The prime minister didn’t need to tell the party or the country he was sorry, Carignan added.

“The only prime minister who appointed senators who are in prison right now is Jean Chrétien,” Carignan said, referencing the six-month jail term Liberal Senator Raymond Lavigne received after he was convicted of fraud.

“And I’ve never heard him say he’s sorry.”

In his speech Friday, Harper blamed the courts for holding up his Senate reform plans. He blamed Liberal senators for preventing the suspension of his misbehaving senators. And he blamed his opponents for casting him as nasty and ruthless for wanting to take decisive action on Duffy, Wallin and Brazeau by booting them from office.

Liberal MP Joyce Murray told The Huffington Post Canada Harper should have cleared the air and taken personal responsibility for what happened on his watch.

“It was widely expected that he wouldn’t, and he didn’t. In fact, he ended his speech by saying I don’t care what other people think. It’s classic Stephen Harper,” she said.

It’s not in Harper’s DNA to show regret, said NDP MP Nathan Cullen. “Never having to say you’re sorry and never having to admit you’re wrong seems to be who Stephen Harper is,” he told HuffPost.

“A small amount of humility, contrition would be a great investment in gaining back some of the lost ground on credibility,” Cullen said.

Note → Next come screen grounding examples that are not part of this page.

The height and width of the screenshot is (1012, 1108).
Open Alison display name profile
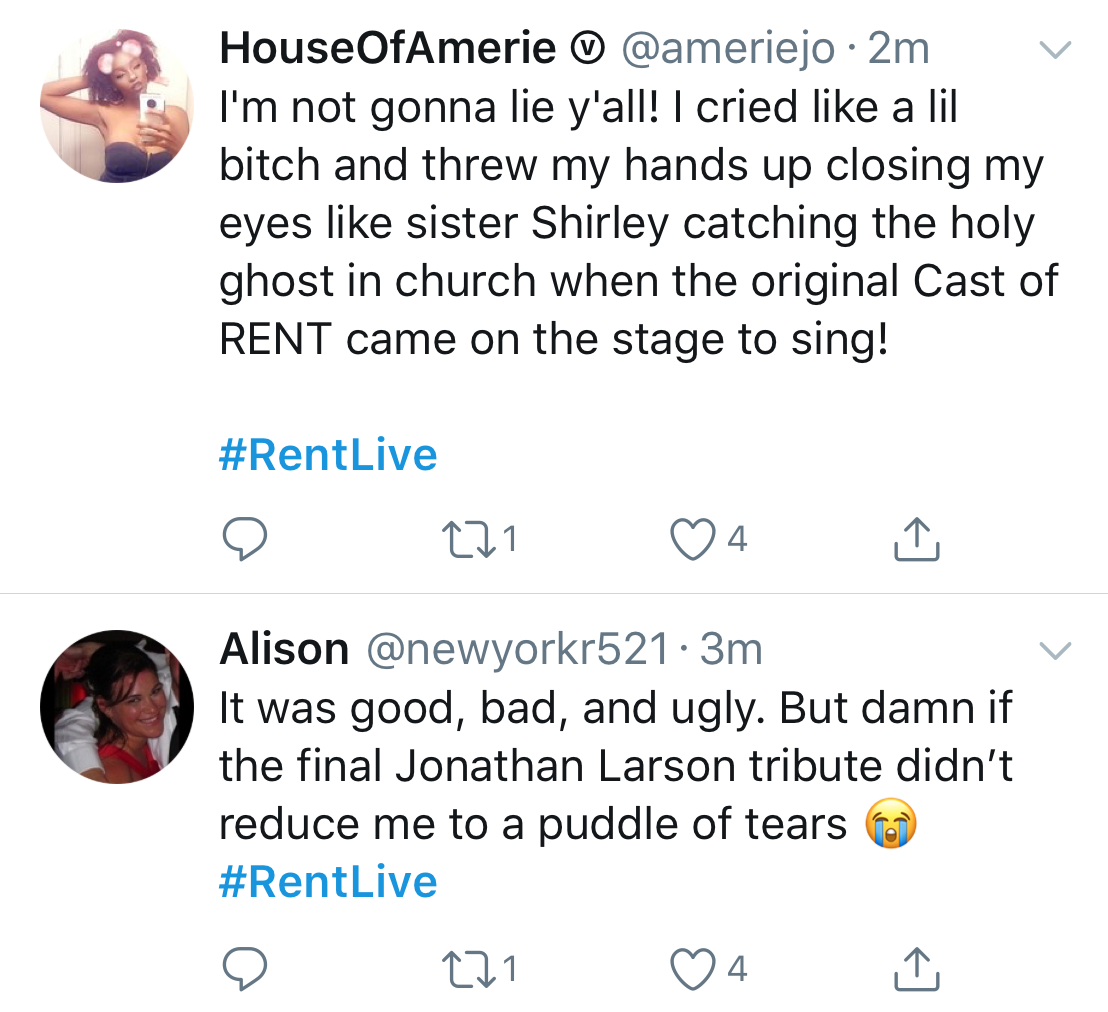tap(284, 650)
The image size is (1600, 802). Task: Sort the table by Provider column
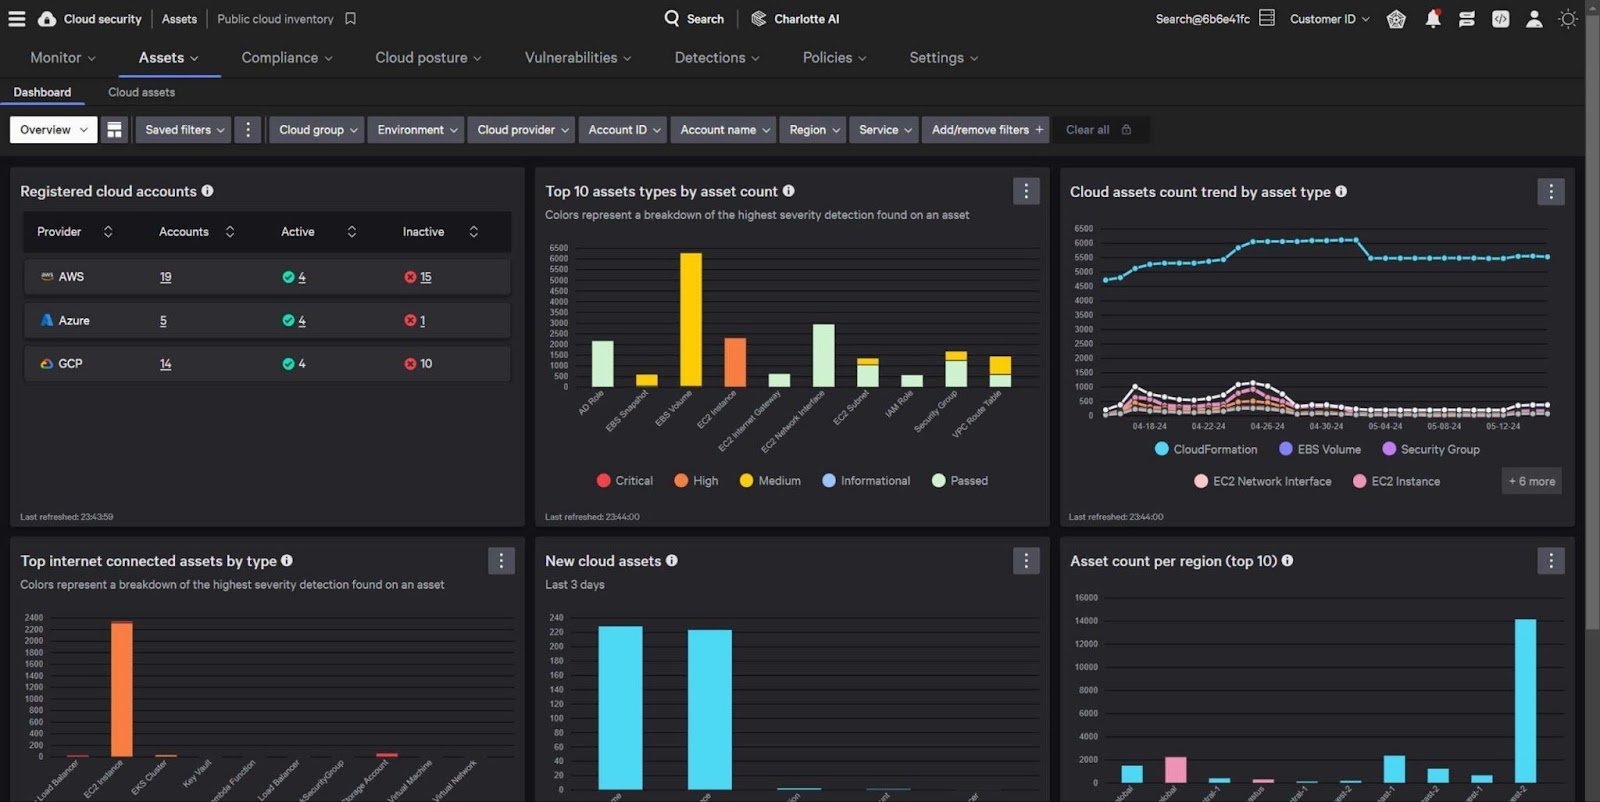pyautogui.click(x=108, y=232)

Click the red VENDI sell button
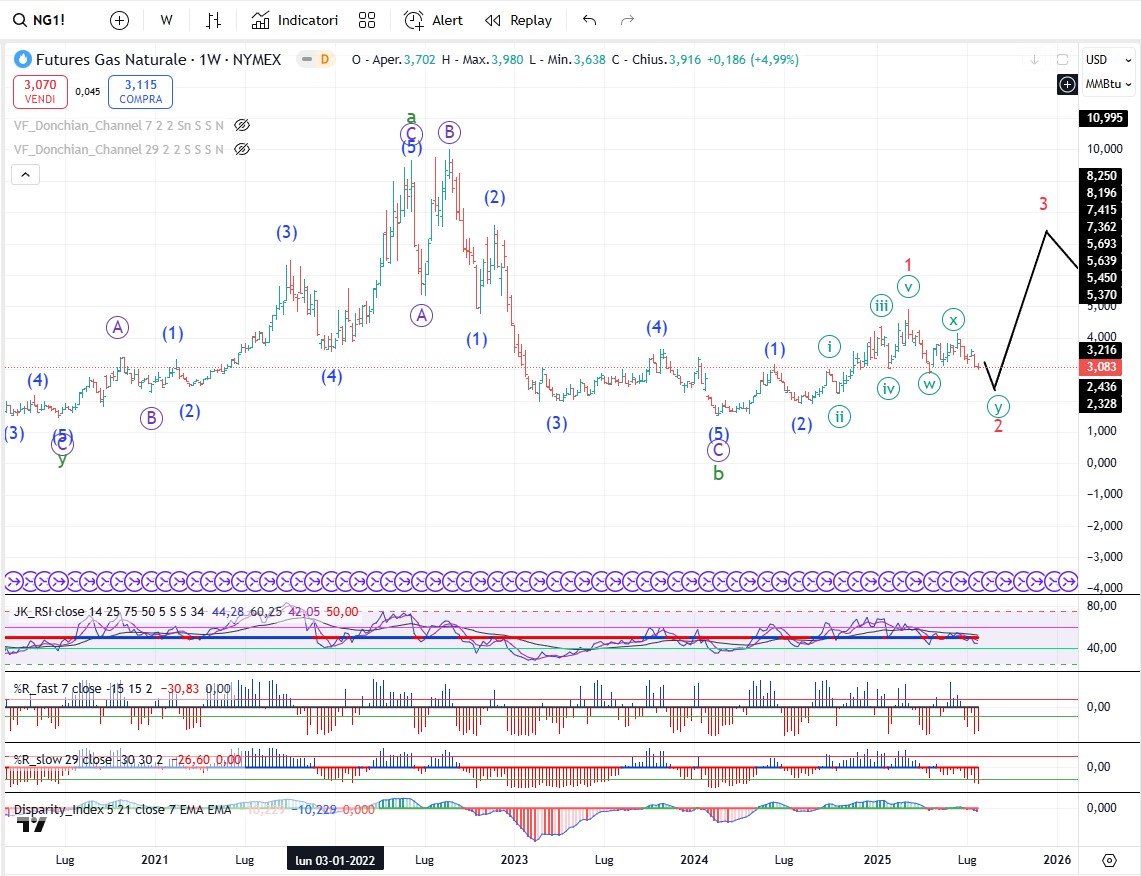click(x=41, y=92)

He added that if faced with a similar situation, he would have been open with his members.

The opposition may have wanted to see the prime minister in a weakened position in front of his base, but his supporters certainly didn’t.

In an interview, Ontario delegate Carol Stuart said Harper did what he had to do considering the circumstances.

“I think he confronted the problem,” she said. “Everyone knows he hired them, but he had the guts to come out and say this is wrong, there is a problem here and we have to fix it… And if I can’t fix it, they are going to have to fix it themselves."

The Senate scandal has thrown some dirt and “unfortunately tarnished” the party, said B.C. delegate Steven Austin. But the senators are to blame for their situation, not the prime minister, he said.

“This scandal has no direct effect on the vast majority of Canadians, except maybe those living in the national capital region,” Austin said.

Saskatchewan delegate Daniel Caswell told HuffPost the prime minister’s speech was better than he expected.

“I think he did a good job of outlining the successes of the Conservative party and I think with the whole Senate thing, he did a good job of drawing a line in the sand,” Caswell said.

Caswell wasn’t looking for Harper to take responsibility, he said. “This speech was about getting people excited about what the party has done… The base needed to be reminded of the successes we have had. I think that’s really what was good about it.”